When the couple got pregnant with their second son, there was an urgent desire to find out if they had another boy affected by MPS IIIA. “At 12 weeks into the pregnancy, I took a test to see if my new son would be affected,” says Angeles. “They said no.” The relief was enormous, and Confalo was born a healthy younger brother. The couple agreed that if Confalo had tested positive for Sanfilippo, they would’ve terminated the pregnancy. “We didn’t want it to affect Borja,” she says. “We wanted to give him our attention, because Borja is the best. I would do it all again if I could.”

The daily routine wears the couple out at times. “We have no time for anything else now,” says Borja Sr. “One of us has to work, while the other is with the children, so we're always apart.” The two hope to get married, but time and money have been in short supply. “The economy isn't good right now,” says Angeles, reflecting the daily reality of many in Spain’s rural south. However, this has done little to deter their devotion to each other. “We are more solid together because of him,” says Angeles with confidence.

 

Still searching for support, the family reached out to Sanfilippo MPS España, a patient organization which guided them toward resources. It was instrumental in connecting them to other families with the same or similar conditions. “I could ask why me? Why us?” says Angeles. “There was comfort in that.” Determined to foster community support for her son, Angeles organized a charity run in her small town of La Puebla del Río, Andalusia. “I found people to be very supportive.” Of the 12,000 residents in her town, 2,000 turned out for the event. The incredible outpouring of support was music to this family’s ears and helped secure Borja a community of his own.

“He goes around town and people tell him he has an eternal smile,” says Angeles. “If you go with him anywhere, he's having a good time. He loves people. He loves to hold their hands.” Borja's vivacity is effluent and draws attention to his fascination with the world. “He loves soccer; he loves music; he loves bullfighting; he loves semana santa (holy week before Easter).”
    

Without warning, Borja is off at full speed. With long strides he runs toward the setting sun—Ana, his aunt, is in fast pursuit. As she manages to get within an arm’s length, Borja’s joyful laughter grows louder. He suddenly changes course to avoid her grasp, evading capture and taking off again. Though he moves with a unique wobble, Borja is quick. An even louder explosion of laughter makes it clear that this is one of his favorite games. His parents watch on with amusement.  

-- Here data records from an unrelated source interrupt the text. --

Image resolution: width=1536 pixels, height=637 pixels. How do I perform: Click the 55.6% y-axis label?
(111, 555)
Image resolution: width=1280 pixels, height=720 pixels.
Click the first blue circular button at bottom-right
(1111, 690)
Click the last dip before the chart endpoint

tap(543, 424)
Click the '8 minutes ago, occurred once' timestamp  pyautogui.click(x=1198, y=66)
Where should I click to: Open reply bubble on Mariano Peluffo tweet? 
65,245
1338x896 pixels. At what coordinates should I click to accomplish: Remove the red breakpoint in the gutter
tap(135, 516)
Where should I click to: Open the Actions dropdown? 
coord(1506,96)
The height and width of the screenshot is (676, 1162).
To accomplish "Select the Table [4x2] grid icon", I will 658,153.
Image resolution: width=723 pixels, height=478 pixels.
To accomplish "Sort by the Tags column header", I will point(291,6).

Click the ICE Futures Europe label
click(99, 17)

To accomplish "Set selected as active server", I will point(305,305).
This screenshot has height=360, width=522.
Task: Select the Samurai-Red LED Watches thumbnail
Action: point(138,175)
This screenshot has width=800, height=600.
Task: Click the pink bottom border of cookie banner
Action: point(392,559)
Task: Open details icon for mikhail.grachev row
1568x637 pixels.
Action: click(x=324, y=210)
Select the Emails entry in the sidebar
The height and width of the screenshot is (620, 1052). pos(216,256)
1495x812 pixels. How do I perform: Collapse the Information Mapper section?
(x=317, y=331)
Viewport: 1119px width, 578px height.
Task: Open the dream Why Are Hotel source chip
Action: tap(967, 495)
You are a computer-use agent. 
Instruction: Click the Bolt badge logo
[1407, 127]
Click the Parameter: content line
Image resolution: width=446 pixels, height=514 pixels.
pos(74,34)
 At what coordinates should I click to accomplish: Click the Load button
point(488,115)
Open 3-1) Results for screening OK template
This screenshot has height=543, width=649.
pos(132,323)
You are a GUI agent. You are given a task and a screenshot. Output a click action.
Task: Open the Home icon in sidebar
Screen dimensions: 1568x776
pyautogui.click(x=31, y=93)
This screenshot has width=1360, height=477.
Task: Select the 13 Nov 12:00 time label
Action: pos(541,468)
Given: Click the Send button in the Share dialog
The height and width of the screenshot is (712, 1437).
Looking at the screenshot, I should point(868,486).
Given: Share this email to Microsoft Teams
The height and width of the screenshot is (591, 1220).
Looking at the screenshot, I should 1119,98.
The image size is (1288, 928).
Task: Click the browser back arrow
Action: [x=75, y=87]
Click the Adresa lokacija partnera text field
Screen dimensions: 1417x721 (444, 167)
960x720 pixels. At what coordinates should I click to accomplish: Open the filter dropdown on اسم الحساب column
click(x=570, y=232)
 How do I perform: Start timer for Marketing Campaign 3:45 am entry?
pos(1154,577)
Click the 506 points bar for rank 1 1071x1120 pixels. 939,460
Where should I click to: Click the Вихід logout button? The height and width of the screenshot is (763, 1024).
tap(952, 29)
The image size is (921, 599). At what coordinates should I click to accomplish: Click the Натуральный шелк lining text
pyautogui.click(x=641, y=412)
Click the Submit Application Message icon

“Sometimes I'm a little stressed,” says Angeles about her son's future. “My worry is about time,” she says. “Because the more time that passes, the more difficulties we'll have to save my son.” The whole family looks forward to advancements in treatments in hopes of saving Borja. “I want him to have a future. I want him to survive.”
    

Borja returns to the table after Ana has given up the chase. He breathes heavy and sits down again next to Borja Sr. His father’s guitar is never far away it seems, and Borja Sr. picks it up and begins musing with his fingers. A melody takes shape and he bursts again into song, serenading his son. “We have been by your side,” he sings. “A whole life singing and with the same excitement as the first time that the Muse loved us. We sing with pride to noble Andalusia. As much as the world is big, bigger is my land. A whole life singing and giving our heart.”